Prosciutto and Fig Flatbread
Ingredients
Meat & Protein
- 4 oz prosciutto thinly sliced
Produce
- 2 cup arugula
- 1 lemon juiced — just a squeeze
Dairy
- 2 oz parmesan cheese shaved with a vegetable peeler
Pantry & Canned Goods
- 4 naan bread store-bought, plain or garlic
- 0.5 cup fig jam store-bought
- 1 tbsp olive oil for drizzling
Seasonings & Spices
- 0.25 tsp black pepper freshly cracked
- 0.125 tsp kosher salt
Instructions
- Toast each naan in a dry skillet over medium heat for 60 to 90 seconds per side until lightly golden and just slightly crisp on the surface — or use a toaster on the medium setting. The toast gives the naan enough structure to hold the toppings without going soft and floppy. It should still be pliable, not cracker-hard.
- Spread two tablespoons of fig jam evenly over each warm naan, going all the way to the edges.
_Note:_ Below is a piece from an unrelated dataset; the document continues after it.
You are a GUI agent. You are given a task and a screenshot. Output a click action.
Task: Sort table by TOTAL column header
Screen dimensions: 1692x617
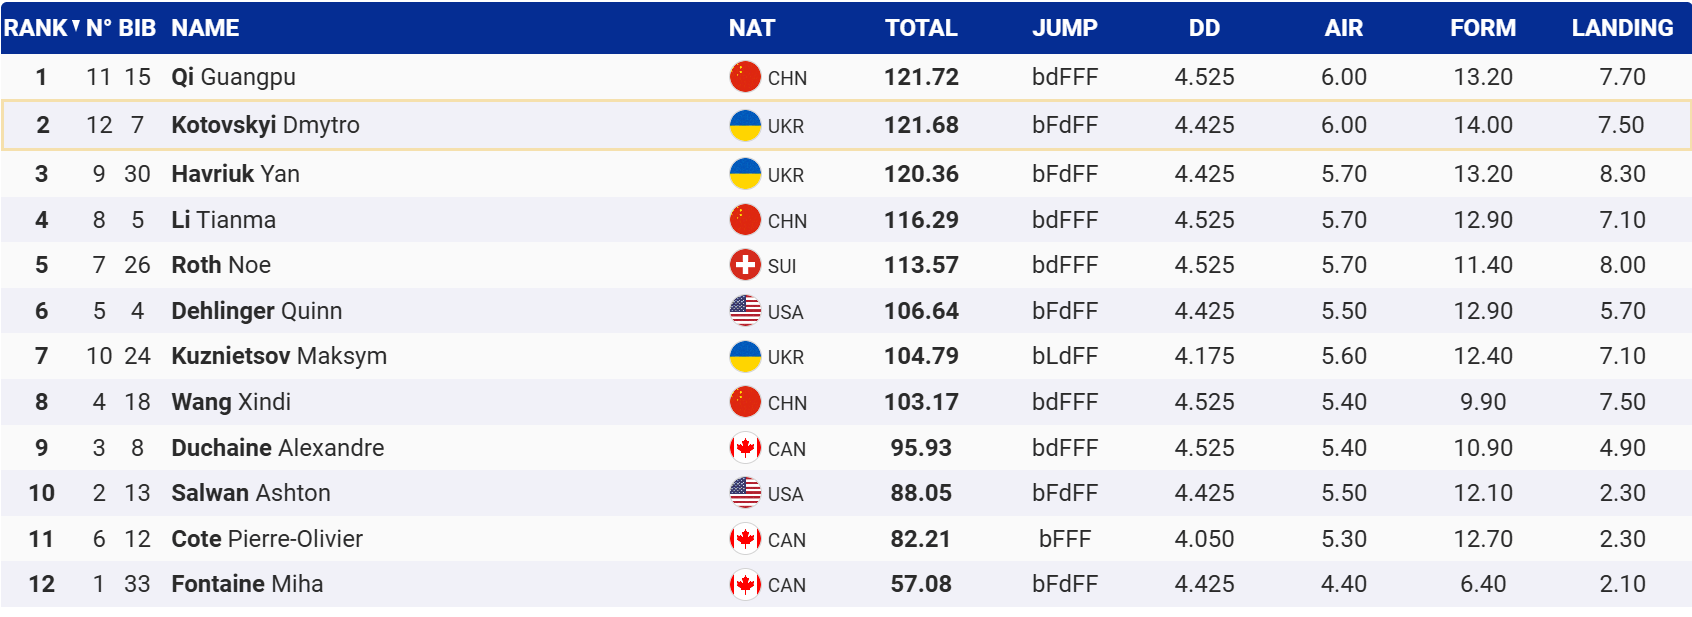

The jam goes on while the naan is still warm — it spreads more easily and absorbs slightly into the surface rather than sitting on top of it.
- Tear the prosciutto into irregular pieces and drape loosely over the fig jam. Don’t press it flat — the loose, slightly ruffled layers create more texture in every bite and look significantly better on the plate.
- In a small bowl, toss the arugula with a squeeze of lemon juice, a small drizzle of olive oil, a pinch of salt, and freshly cracked black pepper. Scatter the dressed arugula over each flatbread. Lay shaved parmesan over the top. Drizzle with a little extra olive oil and serve immediately.